Study material:
+===+
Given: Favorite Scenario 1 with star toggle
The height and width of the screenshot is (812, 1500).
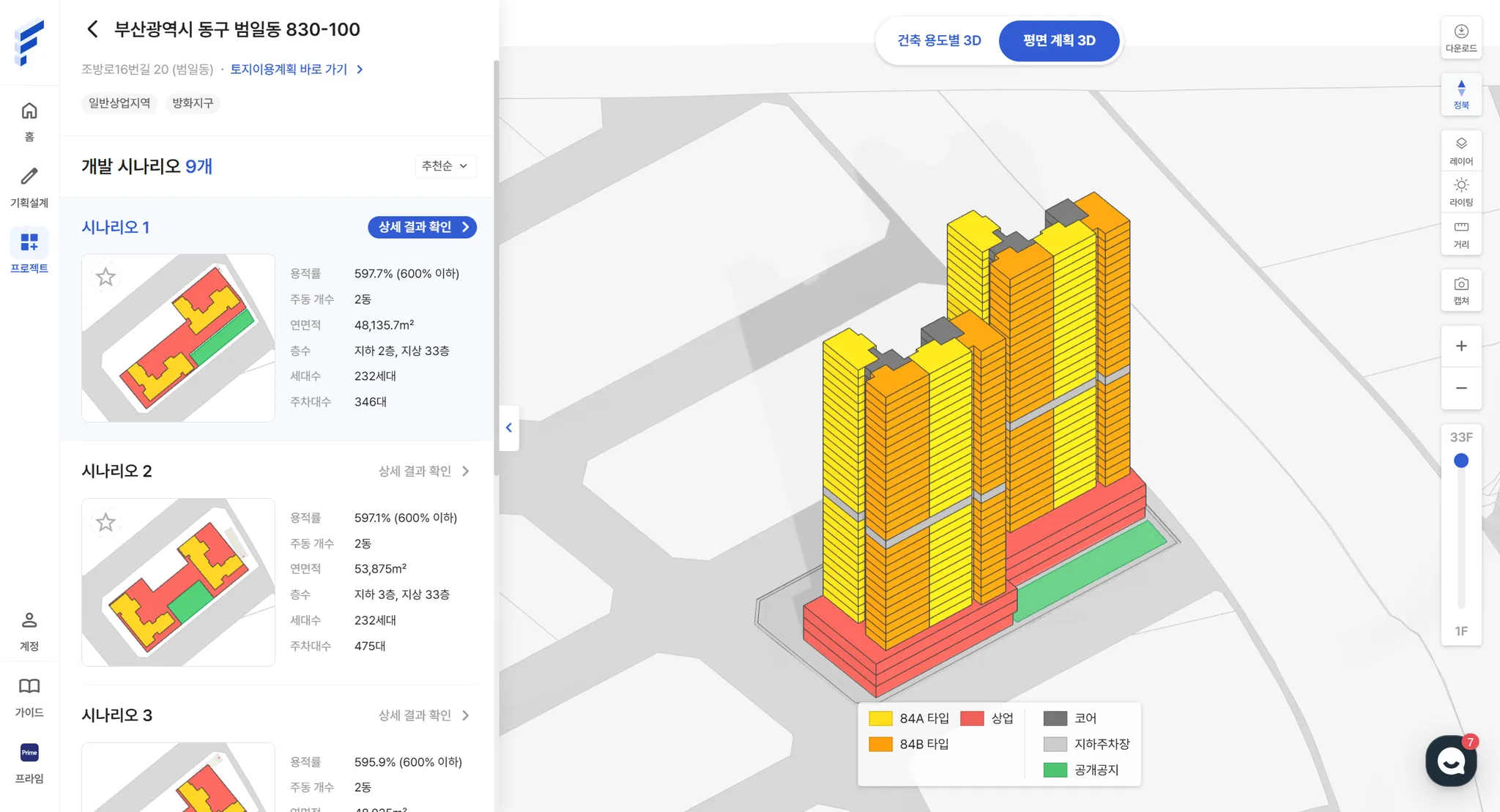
+===+
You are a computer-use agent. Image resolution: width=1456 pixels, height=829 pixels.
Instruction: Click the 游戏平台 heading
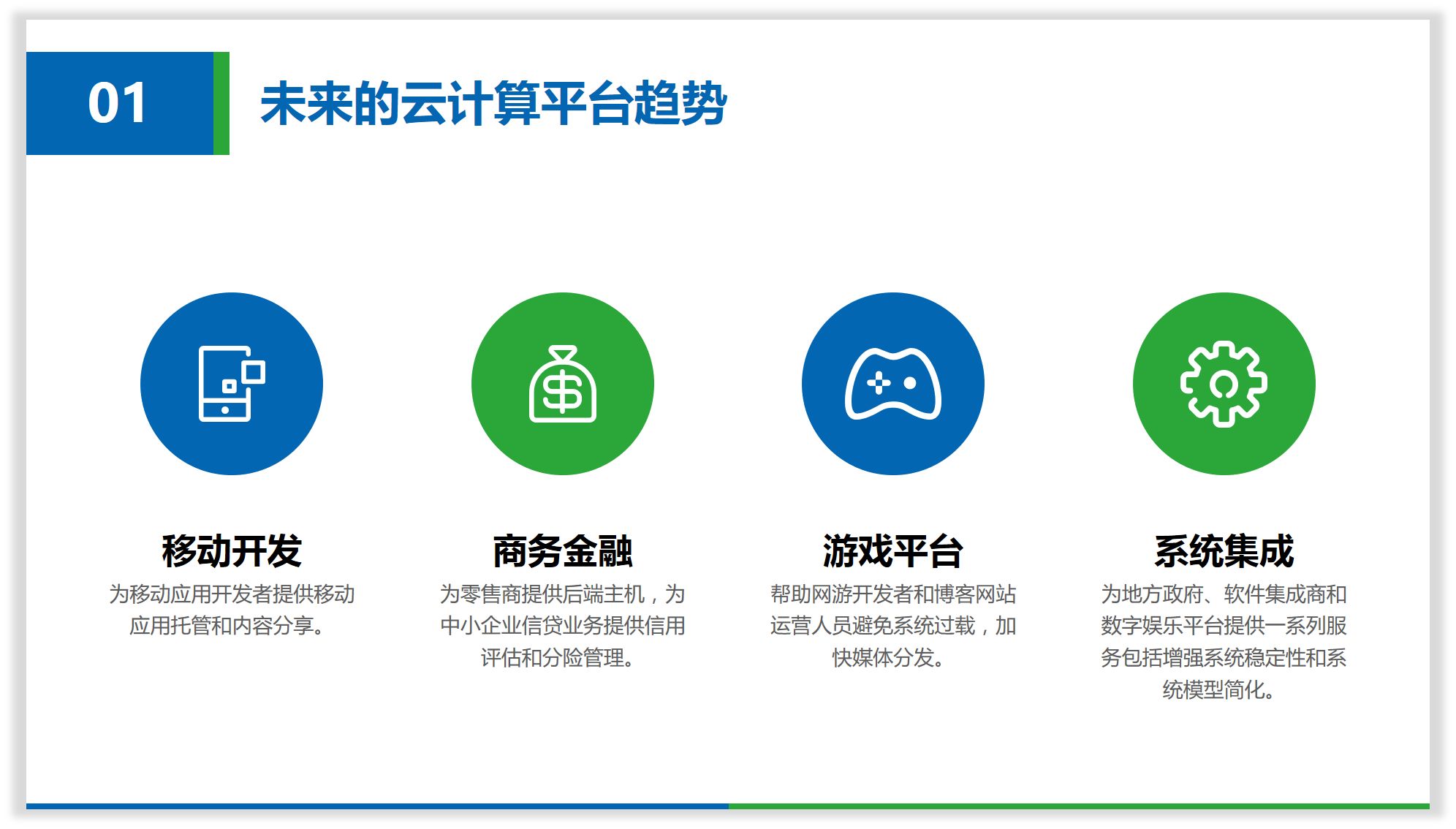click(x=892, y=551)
+===+
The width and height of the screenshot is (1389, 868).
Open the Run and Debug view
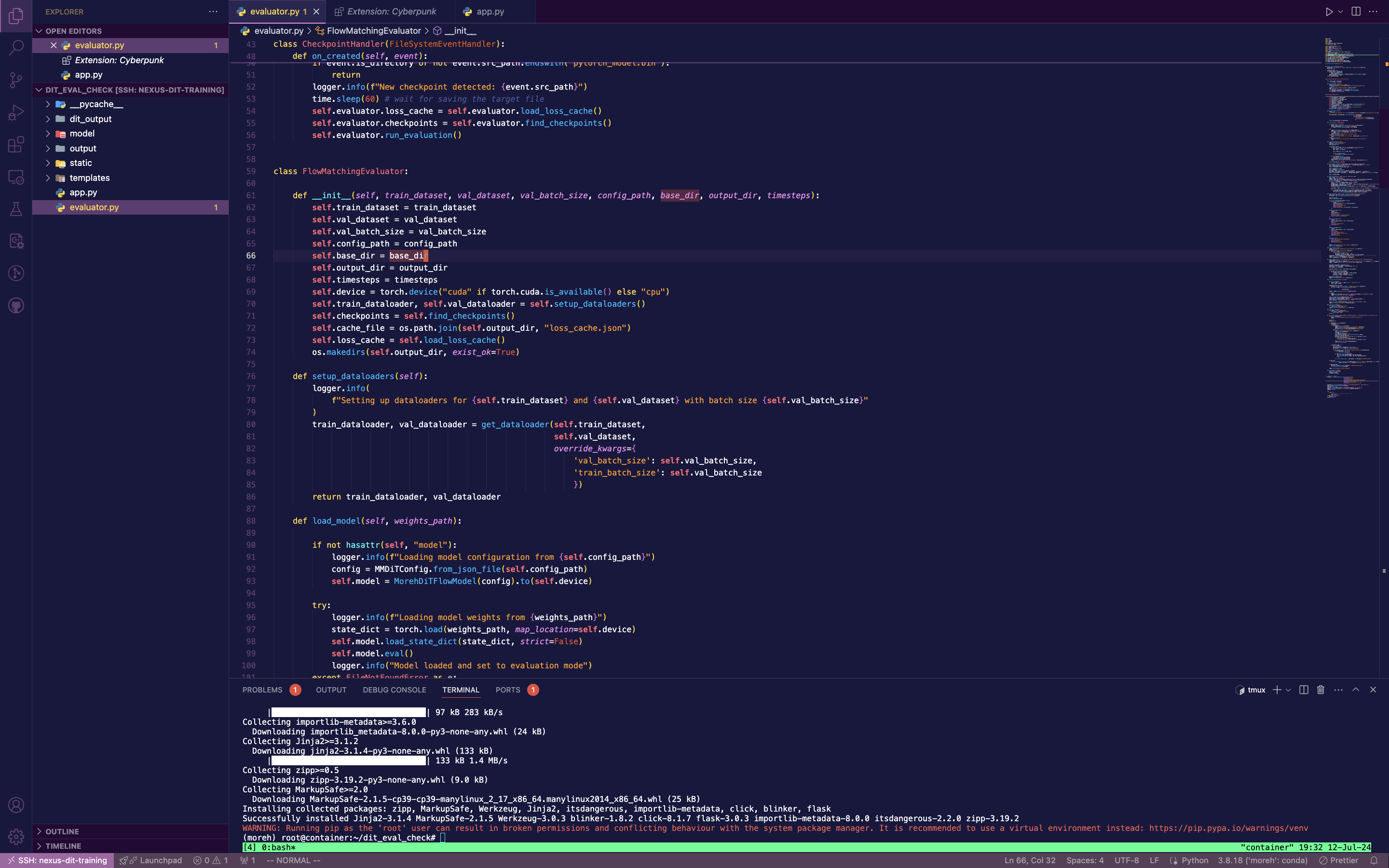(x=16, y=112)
+===+
Task brief: From the listing above, output exactly the run of lines that starts with the line containing "Given: Favorite Scenario 1 with star toggle" and ends with the line containing "The height and".

Exercise result:
Given: Favorite Scenario 1 with star toggle
The height and width of the screenshot is (812, 1500).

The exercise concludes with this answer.